You have made that decision and euthanasia has taken place. Our intellect and our ability to reason takes a moment to catch up with our broken heart. At this time many are unable to think clearly and may seem like they are not capable of making any more decisions. We are overwhelmed with so many thoughts and emotions at this time. During the days following, we may be filled with self-blame and begin to question ourselves. Did I wait too long or did I euthanize too soon? You may assign guilt for the loss to yourself, instead of to the illness or event that took your pet’s life. You may imagine that if you should have, could have or would have followed another course of treatment or earlier intervention, that would have changed the outcome (which you would most likely be wrong to think this way.) Some may feel that they are going crazy or losing control because their grief and sorrow are so strong. These are all-natural and normal feelings and they will pass.
When we adopt a pet, we become their stewards, taking exceptional care of them and making the best decisions possible throughout their lives and in death.
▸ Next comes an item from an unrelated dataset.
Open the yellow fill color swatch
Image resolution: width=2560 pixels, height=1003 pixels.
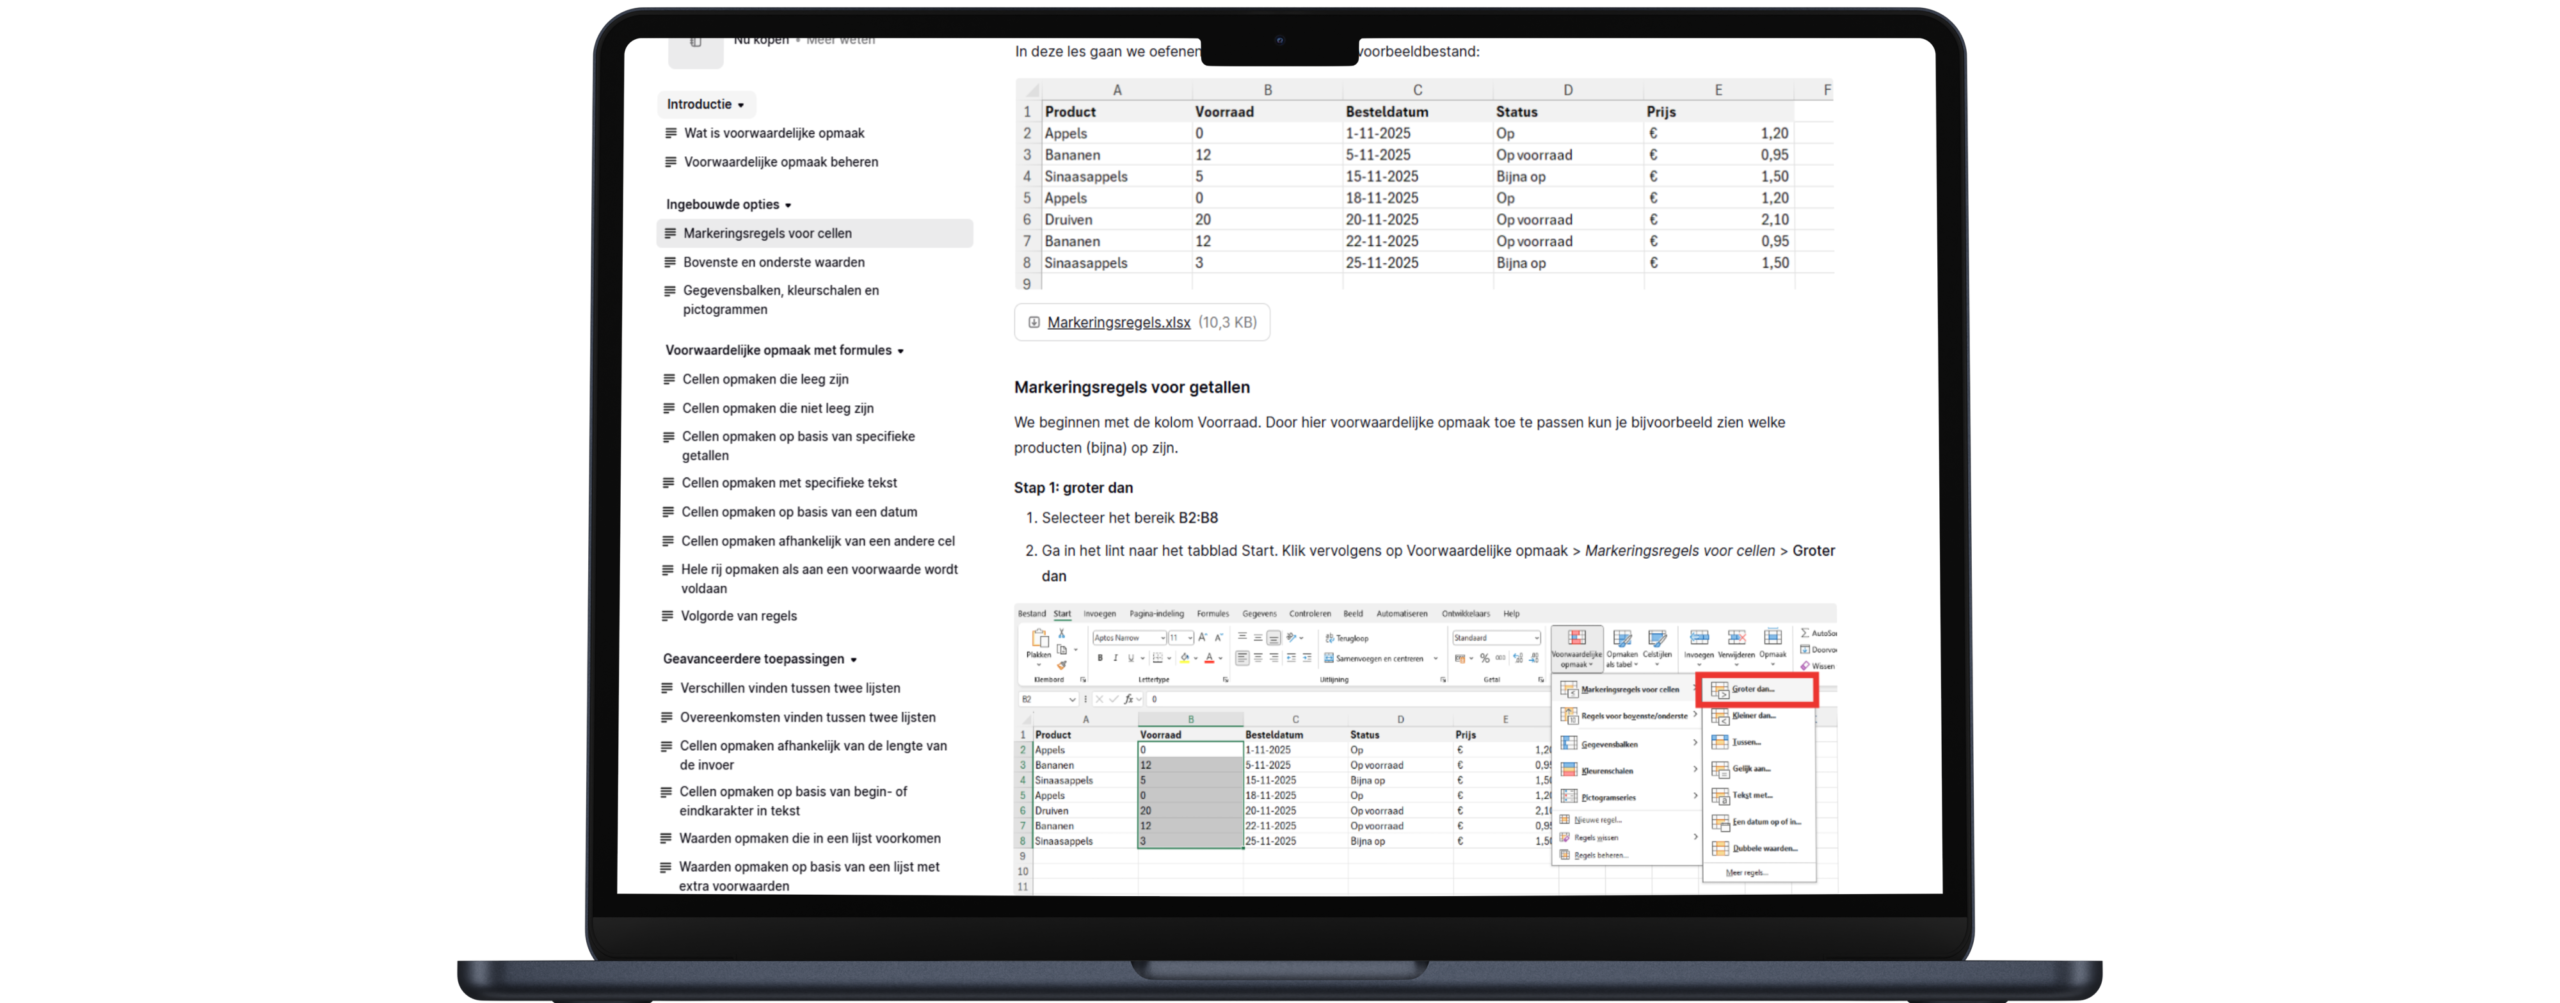pos(1186,657)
They thank you for all you have done for them through their love. They would not want you to be consumed with sadness or blame yourself for any actions taken. You did the very best you could.
Honor your pet by continuing on with your life with memories of them remaining in your heart, always and forever.
Here are some coping skills to help you with your grief:
- Take care of yourself. Grief affects you in many ways, emotionally, psychologically, physically and behaviorally. Eat, sleep and drink water to keep your body healthy.
- Surround yourself with supportive people, those who understand the importance of the relationship you had with your pet.
- Honor your pet’s life with a memorial, such as a funeral, placing a garden stone or planting a tree in their honor.
- Write a letter to your pet. Yes, write to them and tell them exactly how you are feeling. Writing your thoughts and feelings on paper or in a journal will help with your healing process.
- Talk about your loss and tell your story to those who will listen and understand. Talking about your loss over and over is one way your mind copes with trauma.
- Allow yourself to grieve. Don’t ever be ashamed to cry. Remember this, “Crying is a way your eyes speak when your mouth can’t explain how broken your heart is”.